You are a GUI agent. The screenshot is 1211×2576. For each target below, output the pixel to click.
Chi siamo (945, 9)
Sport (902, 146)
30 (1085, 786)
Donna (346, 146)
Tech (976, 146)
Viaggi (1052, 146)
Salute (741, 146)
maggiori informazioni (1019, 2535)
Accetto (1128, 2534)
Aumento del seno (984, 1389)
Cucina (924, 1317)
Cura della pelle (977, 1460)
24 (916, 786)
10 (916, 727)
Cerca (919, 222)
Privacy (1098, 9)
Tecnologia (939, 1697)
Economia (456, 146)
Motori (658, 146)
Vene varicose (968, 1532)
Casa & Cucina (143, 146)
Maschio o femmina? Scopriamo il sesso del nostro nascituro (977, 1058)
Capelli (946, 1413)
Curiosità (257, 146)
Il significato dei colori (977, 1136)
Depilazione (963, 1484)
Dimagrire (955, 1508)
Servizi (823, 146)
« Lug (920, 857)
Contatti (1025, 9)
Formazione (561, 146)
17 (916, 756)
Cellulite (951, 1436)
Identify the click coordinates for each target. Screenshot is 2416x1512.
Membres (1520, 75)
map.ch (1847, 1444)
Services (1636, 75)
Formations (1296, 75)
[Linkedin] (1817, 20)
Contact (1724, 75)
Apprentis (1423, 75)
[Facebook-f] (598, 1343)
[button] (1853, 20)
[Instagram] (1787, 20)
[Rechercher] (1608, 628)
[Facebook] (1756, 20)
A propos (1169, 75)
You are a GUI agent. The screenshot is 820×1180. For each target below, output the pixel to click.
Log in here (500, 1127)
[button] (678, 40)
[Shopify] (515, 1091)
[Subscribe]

##########

▸ Problem
Exactly as they appear above, give the entries again.

▸ Written answer
You are a GUI agent. The screenshot is 1211×2576. For each target below, output the pixel to click.
Chi siamo (945, 9)
Sport (902, 146)
30 (1085, 786)
Donna (346, 146)
Tech (976, 146)
Viaggi (1052, 146)
Salute (741, 146)
maggiori informazioni (1019, 2535)
Accetto (1128, 2534)
Aumento del seno (984, 1389)
Cucina (924, 1317)
Cura della pelle (977, 1460)
24 (916, 786)
10 (916, 727)
Cerca (919, 222)
Privacy (1098, 9)
Tecnologia (939, 1697)
Economia (456, 146)
Motori (658, 146)
Vene varicose (968, 1532)
Casa & Cucina (143, 146)
Maschio o femmina? Scopriamo il sesso del nostro nascituro (977, 1058)
Capelli (946, 1413)
Curiosità (257, 146)
Il significato dei colori (977, 1136)
Depilazione (963, 1484)
Dimagrire (955, 1508)
Servizi (823, 146)
« Lug (920, 857)
Contatti (1025, 9)
Formazione (561, 146)
17 (916, 756)
Cellulite (951, 1436)
Identify the click coordinates for each target. Screenshot is 2416x1512.
Membres (1520, 75)
map.ch (1847, 1444)
Services (1636, 75)
Formations (1296, 75)
[Linkedin] (1817, 20)
Contact (1724, 75)
Apprentis (1423, 75)
[Facebook-f] (598, 1343)
[button] (1853, 20)
[Instagram] (1787, 20)
[Rechercher] (1608, 628)
[Facebook] (1756, 20)
A propos (1169, 75)
You are a GUI agent. The screenshot is 820×1180. For each target below, output the pixel to click.
Log in here (500, 1127)
[button] (678, 40)
[Shopify] (515, 1091)
[Subscribe]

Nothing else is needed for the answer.